── Text block ──

Coconut water is naturally rich in potassium (roughly 51 mEq/L) and contains moderate amounts of sodium and chloride. In studies comparing it to sports drinks and plain water, coconut water performed equally well for rehydration and fluid retention. Its main advantage is that it’s a natural source of electrolytes without added sugars or artificial ingredients. The downside is that it’s relatively low in sodium compared to an oral rehydration solution, so it’s better for mild dehydration or everyday hydration than for recovering from significant fluid loss.

Plain Water

Water is fine for mild dehydration, especially if you’re also eating food that contains salt. The limitation is that your body doesn’t retain it as well as electrolyte-containing drinks. Your kidneys respond to a large intake of plain water by increasing urine output, so you lose a good portion of what you drink within a couple of hours. If you only have water available, drinking it alongside a salty snack helps your body hold onto more of it.

Drinks That Can Make Dehydration Worse

Sugary sodas, undiluted fruit juice, and energy drinks with high sugar content can actually pull water into your gut rather than absorbing it into your bloodstream. Fructose is one of the biggest offenders. It stimulates the intestines to release water and electrolytes, which can loosen stools and increase fluid loss. Apple juice, pear juice, and regular soda are particularly problematic when you’re already dehydrated, especially from a stomach bug. If you want to drink juice, dilute it with at least an equal part water.

───

Set of tasks |
[1] List the electrolytes the hydration text names as present in coconut water.
[2] According to the hydration text, how much water should juice be diluted with?

── Supplied information ──

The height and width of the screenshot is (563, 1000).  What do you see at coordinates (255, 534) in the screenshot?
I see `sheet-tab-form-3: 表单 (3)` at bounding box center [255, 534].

───

Answers to this exercise |
[1] Potassium, sodium, and chloride.

[2] At least an equal part water.